── TEXT EXCERPT ──

As far as you emailing the teacher, I promise you that she isn't going to "get" your "underhanded way" of telling her that it's not cool to get angry at 8 year olds because they don't understand math. She doesn't care to "get it". She's going to treat them the way she does because that's the way she runs her class - by fear. You will have to be straight up with her and tell her that you do not want her yelling at your daughter. Yes, it's going to put some tension between you two. But she isn't going to be any nicer to your daughter if you tiptoe around this issue.

Honestly, I'd be in the principal's office so fast, trying to get her moved to another class. I'd be at the doctor's office too, asking for a letter. Your daughter is suffering emotionally and it will not stop.

The last thing I will tell you is what a different mother (from the ones I've talked about so far) told me about this woman teaching her son. She told me "That woman CHANGES children. My son loved school, his mind was open to concepts and learning, and she CHANGED him into a kid whose attitude toward school was no longer enjoyment of learning. Instead, school was something he dreaded and he had a hard time learning because she made him nervous and so unhappy."

───

▶ **EXERCISE GOAL**
Return the full advice post above about the teacher who yells at children, word for word and unchanged.

── INFORMATION PROVIDED ──

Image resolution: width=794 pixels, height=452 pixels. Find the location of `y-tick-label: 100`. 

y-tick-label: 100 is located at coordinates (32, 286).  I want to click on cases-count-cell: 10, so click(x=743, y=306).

───

▶ **TASK ANSWER**
As far as you emailing the teacher, I promise you that she isn't going to "get" your "underhanded way" of telling her that it's not cool to get angry at 8 year olds because they don't understand math. She doesn't care to "get it". She's going to treat them the way she does because that's the way she runs her class - by fear. You will have to be straight up with her and tell her that you do not want her yelling at your daughter. Yes, it's going to put some tension between you two. But she isn't going to be any nicer to your daughter if you tiptoe around this issue.

Honestly, I'd be in the principal's office so fast, trying to get her moved to another class. I'd be at the doctor's office too, asking for a letter. Your daughter is suffering emotionally and it will not stop.

The last thing I will tell you is what a different mother (from the ones I've talked about so far) told me about this woman teaching her son. She told me "That woman CHANGES children. My son loved school, his mind was open to concepts and learning, and she CHANGED him into a kid whose attitude toward school was no longer enjoyment of learning. Instead, school was something he dreaded and he had a hard time learning because she made him nervous and so unhappy."